Where Miller struggled was with her shooting. The junior guard shot 32.6 percent (94 of 288) from the field and 25.0 percent (26 of 104) from deep, the latter of which was a significant drop from her time at Oklahoma State.
Despite this, Miller did manage to average 8.2 points per game on the year, fourth on the team, and had some highlight performances for the Buckeyes. Her season high came in the second game of the year, where Miller put up 18 points on 7-of-11 shooting in an overtime win against Cincinnati. She also added five rebounds and four steals in that Nov. 13 victory.
She also came up big in Ohio State’s other overtime win, putting up 17 points in the comeback road win over Nebraska on Feb. 2. There, she shot 5 of 12 and brought in four rebounds while dishing out four assists.
— Ohio State WBB (@OhioStateWBB) April 3, 2020
Despite being the least effective shooter on the field for Ohio State last season, Miller remained immensely important for the Buckeyes in every other facet of the game.
Her defense might have been the best on the team, and her leadership and ability to slow the game down and get a youthful team into its offense was important time and time again.
And, despite the shooting numbers, Miller had multiple clutch plays, including in those overtime wins and with the steal and free throws that she hit late against Rutgers.

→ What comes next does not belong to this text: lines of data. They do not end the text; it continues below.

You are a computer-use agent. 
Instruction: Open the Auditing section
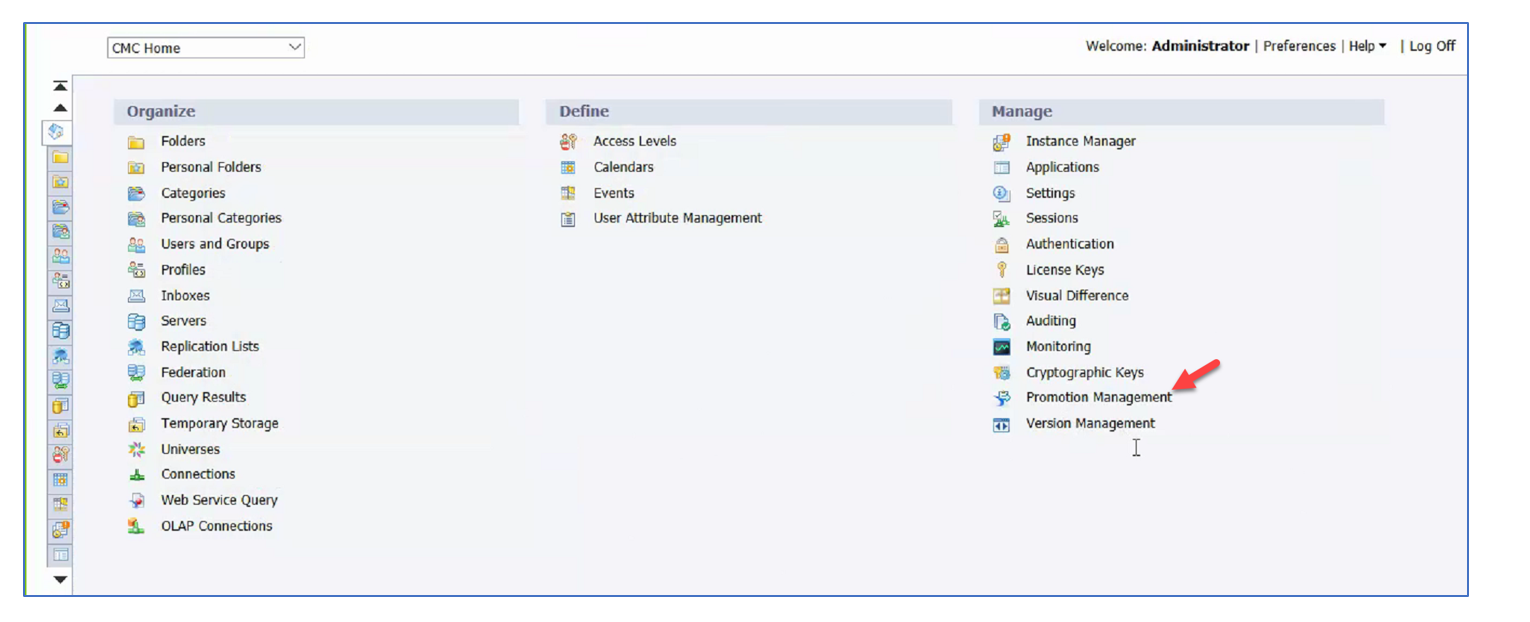pyautogui.click(x=1050, y=321)
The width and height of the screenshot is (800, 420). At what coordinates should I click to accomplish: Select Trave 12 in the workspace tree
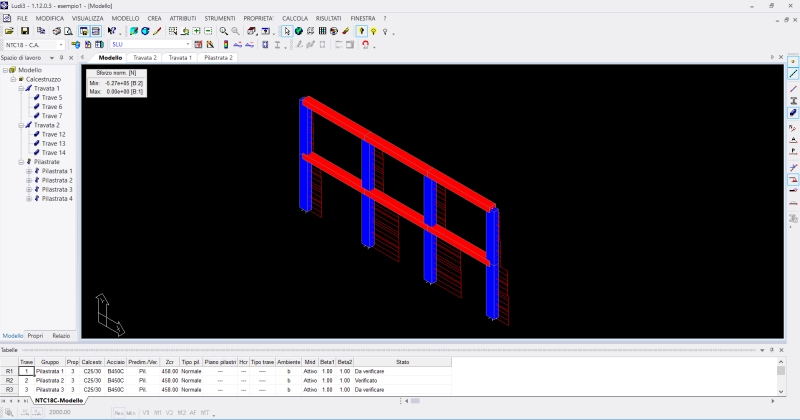pyautogui.click(x=53, y=134)
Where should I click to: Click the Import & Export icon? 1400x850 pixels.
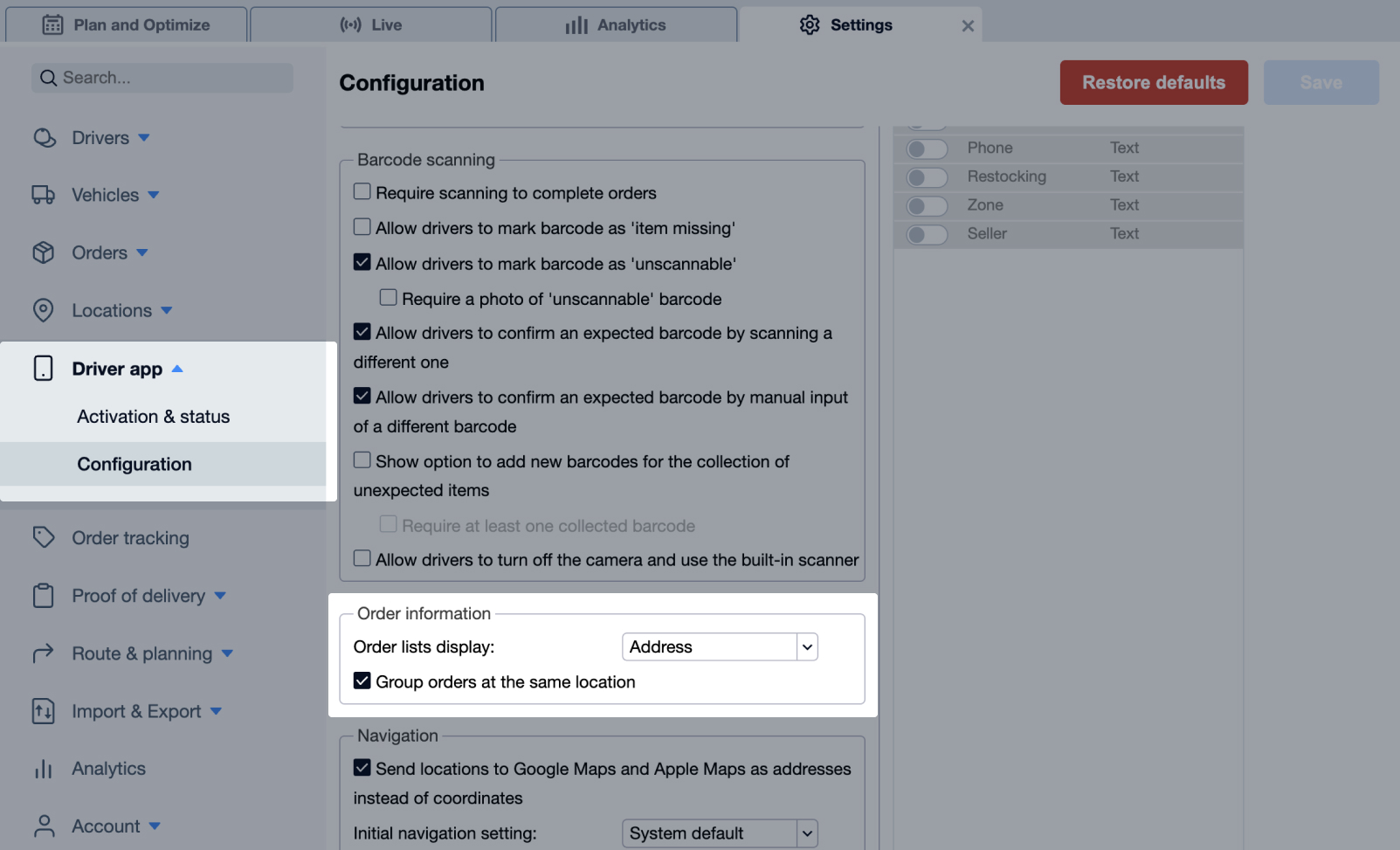click(x=44, y=711)
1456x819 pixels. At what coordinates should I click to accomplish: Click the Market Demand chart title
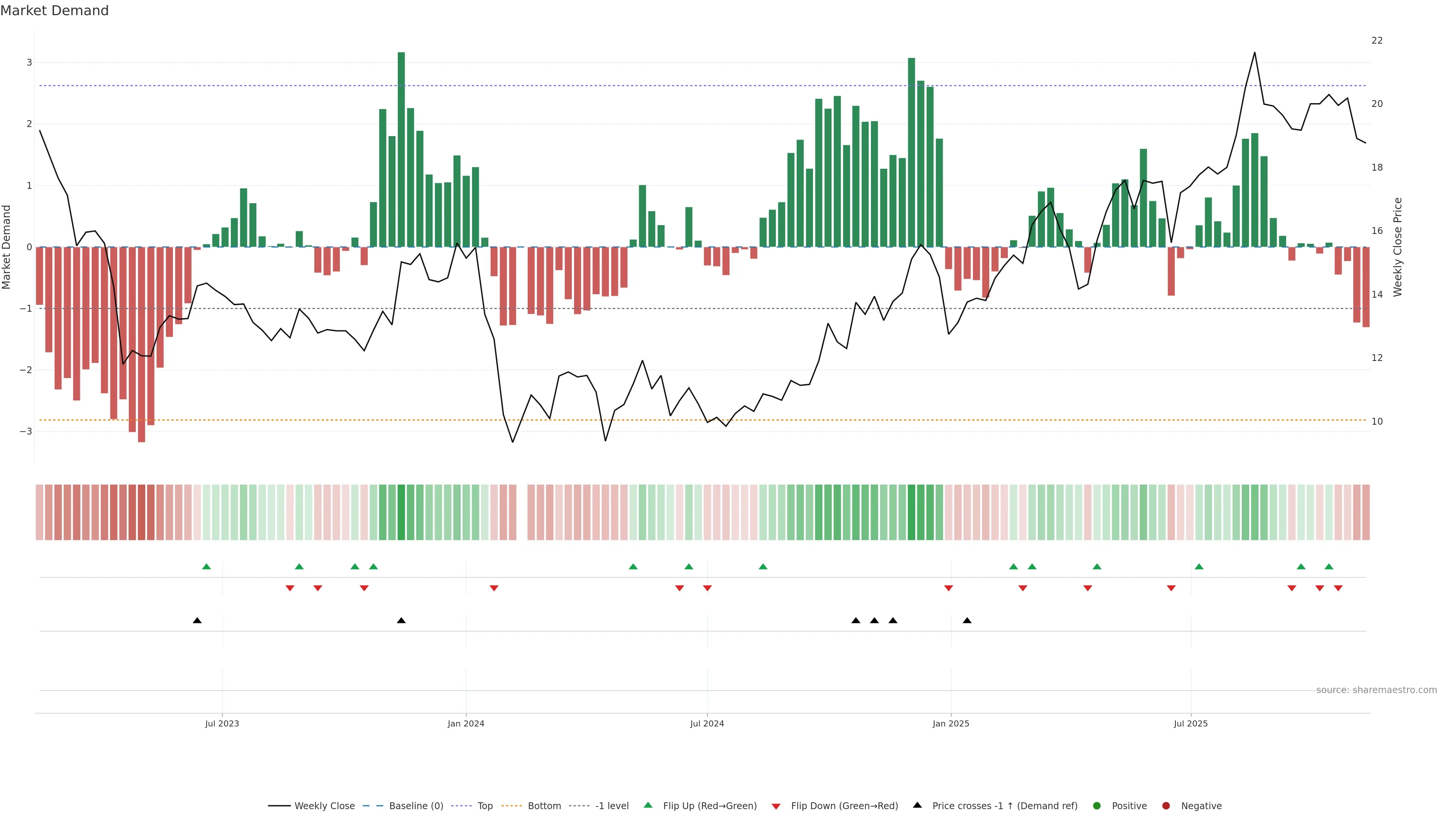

Miller was relied on for a whole lot due to being the lone junior, and that was clear by being the only player to break the 1,000-minute threshold (1,039) for the season.
Some of the shooting struggles could potentially be explained by a lingering shoulder injury that showed up at different points of the season, though Miller never used it as an excuse in postgame interviews.
The 2020-21 season will be Miller’s last, and, with the departure of players like Kierstan Bell and Janai Crooms, there is an opportunity for her to become a high-volume scorer and take on more of that role than ever before.
Efficiency will continue to be a major focus for Miller, but if she can get her percentages even into the mid-to-high 30s, she will be a dangerous player for Ohio State, and one that will truly be strong in every single facet of her game.